Task to complete:
Collect every line of the data below that contains the word "blue", and copy each one out in full.

(Dataset entries)
+ + + + + + +

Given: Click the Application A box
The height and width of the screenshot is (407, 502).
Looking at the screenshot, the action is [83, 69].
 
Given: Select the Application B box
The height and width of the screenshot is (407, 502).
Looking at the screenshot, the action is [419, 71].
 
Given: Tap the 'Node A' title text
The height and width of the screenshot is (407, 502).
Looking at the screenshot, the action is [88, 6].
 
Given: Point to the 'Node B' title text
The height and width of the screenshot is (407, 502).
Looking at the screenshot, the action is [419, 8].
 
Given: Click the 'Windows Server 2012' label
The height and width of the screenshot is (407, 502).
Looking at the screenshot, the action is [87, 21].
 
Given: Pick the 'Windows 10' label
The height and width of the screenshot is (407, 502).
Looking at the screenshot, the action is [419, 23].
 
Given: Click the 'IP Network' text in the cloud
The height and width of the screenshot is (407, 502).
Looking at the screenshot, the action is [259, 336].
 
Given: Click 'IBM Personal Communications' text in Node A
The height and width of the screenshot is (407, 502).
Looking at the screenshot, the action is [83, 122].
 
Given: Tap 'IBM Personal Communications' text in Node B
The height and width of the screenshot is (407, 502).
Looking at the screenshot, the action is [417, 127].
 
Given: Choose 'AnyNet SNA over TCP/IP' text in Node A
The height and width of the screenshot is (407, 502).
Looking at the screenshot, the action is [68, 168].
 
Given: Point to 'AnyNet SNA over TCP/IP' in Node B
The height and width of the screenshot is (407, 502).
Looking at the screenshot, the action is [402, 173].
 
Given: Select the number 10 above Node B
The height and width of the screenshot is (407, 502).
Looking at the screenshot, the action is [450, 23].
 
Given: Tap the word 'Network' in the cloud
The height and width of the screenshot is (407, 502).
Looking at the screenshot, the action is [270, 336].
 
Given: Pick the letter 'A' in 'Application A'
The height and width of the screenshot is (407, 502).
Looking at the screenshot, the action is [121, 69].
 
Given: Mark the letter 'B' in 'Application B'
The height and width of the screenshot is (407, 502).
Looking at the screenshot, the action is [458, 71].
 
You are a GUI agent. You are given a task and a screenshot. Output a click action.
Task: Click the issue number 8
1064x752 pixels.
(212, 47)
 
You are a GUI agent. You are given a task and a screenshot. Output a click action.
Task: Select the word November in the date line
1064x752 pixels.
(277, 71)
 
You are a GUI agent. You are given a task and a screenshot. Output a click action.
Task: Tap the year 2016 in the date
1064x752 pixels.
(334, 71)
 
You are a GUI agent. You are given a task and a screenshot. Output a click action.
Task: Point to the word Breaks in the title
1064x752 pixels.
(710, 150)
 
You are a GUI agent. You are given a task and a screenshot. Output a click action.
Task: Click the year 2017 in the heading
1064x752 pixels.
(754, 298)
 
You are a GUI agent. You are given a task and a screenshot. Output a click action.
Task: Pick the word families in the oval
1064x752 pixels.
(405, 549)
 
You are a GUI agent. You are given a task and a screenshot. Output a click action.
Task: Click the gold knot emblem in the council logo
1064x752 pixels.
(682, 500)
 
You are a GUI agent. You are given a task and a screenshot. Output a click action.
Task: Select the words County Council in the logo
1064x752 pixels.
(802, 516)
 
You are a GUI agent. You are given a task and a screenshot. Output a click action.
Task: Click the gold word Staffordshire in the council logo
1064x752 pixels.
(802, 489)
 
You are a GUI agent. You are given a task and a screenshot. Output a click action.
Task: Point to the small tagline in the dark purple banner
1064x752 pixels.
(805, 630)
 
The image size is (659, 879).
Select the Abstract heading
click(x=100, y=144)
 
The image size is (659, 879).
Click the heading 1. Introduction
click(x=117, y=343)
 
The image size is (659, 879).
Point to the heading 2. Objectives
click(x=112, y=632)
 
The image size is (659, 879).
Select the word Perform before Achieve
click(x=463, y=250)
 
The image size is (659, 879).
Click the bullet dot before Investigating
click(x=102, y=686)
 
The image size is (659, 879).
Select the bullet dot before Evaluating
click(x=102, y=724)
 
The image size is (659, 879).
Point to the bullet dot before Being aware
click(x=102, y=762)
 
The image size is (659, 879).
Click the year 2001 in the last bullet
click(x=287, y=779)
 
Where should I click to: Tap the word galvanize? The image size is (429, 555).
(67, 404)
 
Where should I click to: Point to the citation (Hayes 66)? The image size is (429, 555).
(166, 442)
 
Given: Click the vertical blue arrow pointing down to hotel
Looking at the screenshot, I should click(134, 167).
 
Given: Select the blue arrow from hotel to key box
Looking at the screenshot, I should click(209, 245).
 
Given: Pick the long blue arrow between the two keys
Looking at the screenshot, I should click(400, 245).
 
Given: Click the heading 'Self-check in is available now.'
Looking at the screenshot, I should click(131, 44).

+ + + + + + +

Final answer:
Given: Click the vertical blue arrow pointing down to hotel
Given: Select the blue arrow from hotel to key box
Given: Pick the long blue arrow between the two keys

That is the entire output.